Each of seven categories of childhood adversity that we evaluated in this article was associated with increases in the risk of early onset of intercourse, multiple sexual partners and self-perceived risk of AIDS. As the frequency of exposure to violence during childhood increased (including physical abuse, verbal abuse and having a battered mother), the likelihood of experiencing an early onset of intercourse and having 30 or more lifetime sex partners also increased. Finally, as the number of categories of adverse childhood experiences increased, the prevalence of early onset of intercourse, of having 30 or more partners and of feeling at risk of AIDS consistently increased.

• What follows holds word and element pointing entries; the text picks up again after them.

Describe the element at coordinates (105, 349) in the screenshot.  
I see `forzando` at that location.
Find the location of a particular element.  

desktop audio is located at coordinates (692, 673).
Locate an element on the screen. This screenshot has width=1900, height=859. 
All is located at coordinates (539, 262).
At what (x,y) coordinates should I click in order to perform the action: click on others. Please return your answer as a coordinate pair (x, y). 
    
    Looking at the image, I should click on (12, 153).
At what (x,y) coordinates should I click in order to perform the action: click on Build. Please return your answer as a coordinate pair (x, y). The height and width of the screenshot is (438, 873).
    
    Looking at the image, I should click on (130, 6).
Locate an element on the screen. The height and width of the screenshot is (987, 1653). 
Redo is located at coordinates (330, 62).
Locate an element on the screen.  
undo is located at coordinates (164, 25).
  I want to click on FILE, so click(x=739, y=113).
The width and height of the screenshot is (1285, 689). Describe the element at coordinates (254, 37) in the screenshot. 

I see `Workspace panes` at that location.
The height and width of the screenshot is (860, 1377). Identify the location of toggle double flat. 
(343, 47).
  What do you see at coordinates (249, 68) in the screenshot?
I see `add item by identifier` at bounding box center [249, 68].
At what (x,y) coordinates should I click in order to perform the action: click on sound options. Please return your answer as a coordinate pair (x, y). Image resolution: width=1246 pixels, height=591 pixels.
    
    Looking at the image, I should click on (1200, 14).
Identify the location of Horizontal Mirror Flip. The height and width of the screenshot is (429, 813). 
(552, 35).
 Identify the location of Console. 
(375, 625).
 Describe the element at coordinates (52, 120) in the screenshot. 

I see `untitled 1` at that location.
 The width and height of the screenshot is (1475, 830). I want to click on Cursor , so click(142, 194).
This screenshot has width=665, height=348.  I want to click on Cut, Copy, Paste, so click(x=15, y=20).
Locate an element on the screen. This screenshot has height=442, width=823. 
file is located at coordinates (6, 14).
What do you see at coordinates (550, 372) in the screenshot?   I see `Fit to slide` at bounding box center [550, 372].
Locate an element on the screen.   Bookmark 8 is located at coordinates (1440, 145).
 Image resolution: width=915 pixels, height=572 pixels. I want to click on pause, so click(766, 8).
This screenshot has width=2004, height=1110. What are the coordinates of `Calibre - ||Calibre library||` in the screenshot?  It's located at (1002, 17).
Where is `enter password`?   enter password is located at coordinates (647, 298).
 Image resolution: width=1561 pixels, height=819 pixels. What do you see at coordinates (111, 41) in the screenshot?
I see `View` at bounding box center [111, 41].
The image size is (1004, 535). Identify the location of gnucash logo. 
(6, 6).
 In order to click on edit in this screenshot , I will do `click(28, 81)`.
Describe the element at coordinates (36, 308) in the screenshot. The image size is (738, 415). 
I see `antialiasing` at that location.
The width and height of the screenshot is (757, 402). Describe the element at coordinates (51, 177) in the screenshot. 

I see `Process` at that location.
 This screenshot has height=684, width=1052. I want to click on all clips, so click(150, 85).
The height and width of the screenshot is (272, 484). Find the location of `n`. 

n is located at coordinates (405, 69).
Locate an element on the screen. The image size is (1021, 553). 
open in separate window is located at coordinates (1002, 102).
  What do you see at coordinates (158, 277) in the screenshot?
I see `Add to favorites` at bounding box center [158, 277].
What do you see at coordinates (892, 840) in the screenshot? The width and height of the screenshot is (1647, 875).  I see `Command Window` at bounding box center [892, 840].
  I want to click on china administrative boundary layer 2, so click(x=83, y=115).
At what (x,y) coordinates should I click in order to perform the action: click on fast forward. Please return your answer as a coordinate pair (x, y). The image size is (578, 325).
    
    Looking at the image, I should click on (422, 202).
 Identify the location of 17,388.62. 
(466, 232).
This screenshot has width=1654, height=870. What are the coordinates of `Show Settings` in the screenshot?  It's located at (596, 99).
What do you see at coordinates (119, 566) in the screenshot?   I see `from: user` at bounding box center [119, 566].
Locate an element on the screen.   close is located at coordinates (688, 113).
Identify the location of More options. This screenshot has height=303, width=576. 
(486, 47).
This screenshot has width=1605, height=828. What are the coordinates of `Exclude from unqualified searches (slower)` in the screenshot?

Previous reports have identified a number of risk factors for initiating intercourse at an early age and for having multiple partners. These include living in poverty, having parents with low levels of education, living in single-parent families, being young at menarche, performing poorly in school, having low church attendance, lacking parental support, using alcohol, smoking, using drugs, having school problems, dating at an early age, having sexually active friends, 21 being unable to discuss sex, feeling depressed, lacking college or career plans and being exposed to sexual images through television and the Internet. 22 To our knowledge, ours is one of the few large-scale studies to demonstrate an association between childhood abuse and household dysfunction and sexual risk behaviors that may appear later in adolescent or adult life.
Our findings suggest that increases in sexual risk behaviors appear to mediate the relationship that previous reports have demonstrated between adverse childhood experiences and unintended pregnancy and STDs. 23 Unfortunately, we do not have data to evaluate the diverse physiological, psychological, cognitive, social and cultural mechanisms by which exposure to family dysfunction during childhood may influence subsequent sexual risk behaviors. However, it is possible that the sexual risk behaviors of individuals with histories of adverse childhood experiences represent desperate attempts to achieve intimate interpersonal connections. Growing up in families unable to provide needed protection, these individuals may be unprepared to protect themselves and may grossly underestimate the risks they are taking in their hopeful, yet potentially misguided, attempts to achieve the intimacy that may have been lacking in their childhood. 24 If hope and optimism for the future are meager, risky behaviors may appear to have less potential for negative impact.